Time Capsule: Three Short Years

Do good things happen to those who wait? I think this is often the case, although perhaps there’s a little more involved than just sitting idle while that waiting goes on. As I approach my 4 year anniversary of selling jewelry online, I find myself wondering if I should assess just what it means to be successful. To be honest, moving forward and improving in beadwork and presentation are always at the top of my goals list. As long as I can continue to stay in business, I will, even it it’s not making me rich.

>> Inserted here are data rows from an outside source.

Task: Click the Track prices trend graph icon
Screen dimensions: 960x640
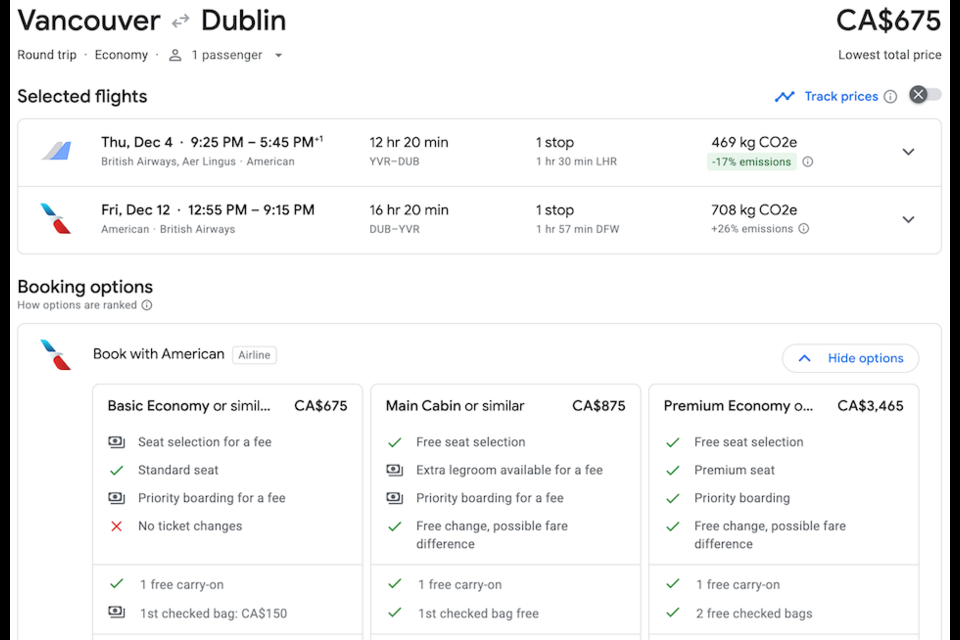Action: (785, 97)
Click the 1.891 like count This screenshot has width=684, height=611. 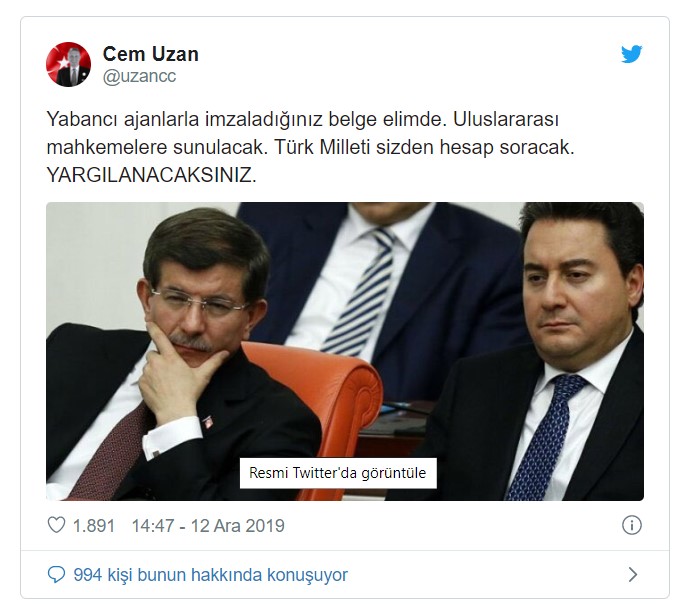point(94,526)
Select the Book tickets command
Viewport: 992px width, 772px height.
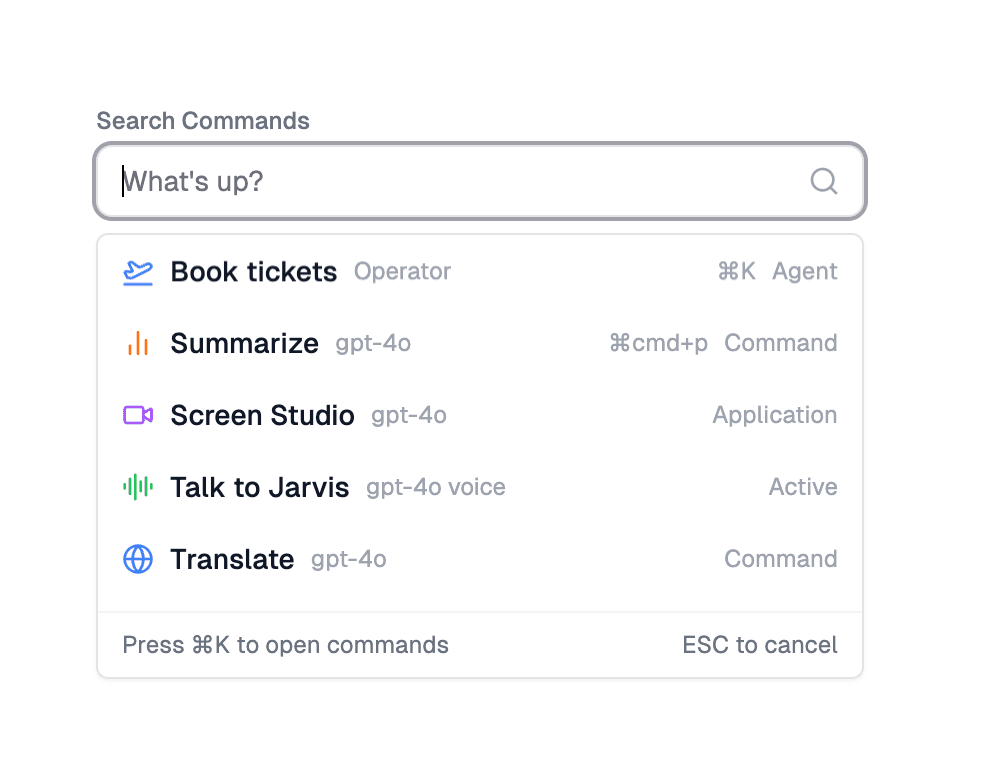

Three years ago this month, I debuted my first Egyptian inspired beadwork collar, as part of a series of designs I made based on famous females. It was a great theme, which also included favorite designs like Emily Carr’s necklace, and a fantastic interview with Barbie maven Margaux Lange. Coincidentally, Nefertiti’s collar found its owner this week, and I suddenly realized just how long it’s been waiting.


But is three years such a long time? Even brick and mortar stores have product that doesn’t sell for years. I used to shop at a tiny grocery store that had housewares from the 1970’s, so dusty that you could barely see the labels on the package. I certainly don’t want that to happen to any of my designs. Last year’s jewelry purge was a very rewarding experience, and one I plan to repeat whenever it needs doing.

If you love something you have to let it go - or in the case of jewelry inventory, sometimes you just have to keep it for yourself. One piece of advice that is often repeated by help articles for online sellers is not to get attached to your work. Be critical. Take the crud out. And while I agree one hundred percent, I also think it’s important to persevere when you know that somewhere out there, your design has a mate.

Let’s confess and compare. What’s the longest you’ve had a design in your shop before selling or retiring it?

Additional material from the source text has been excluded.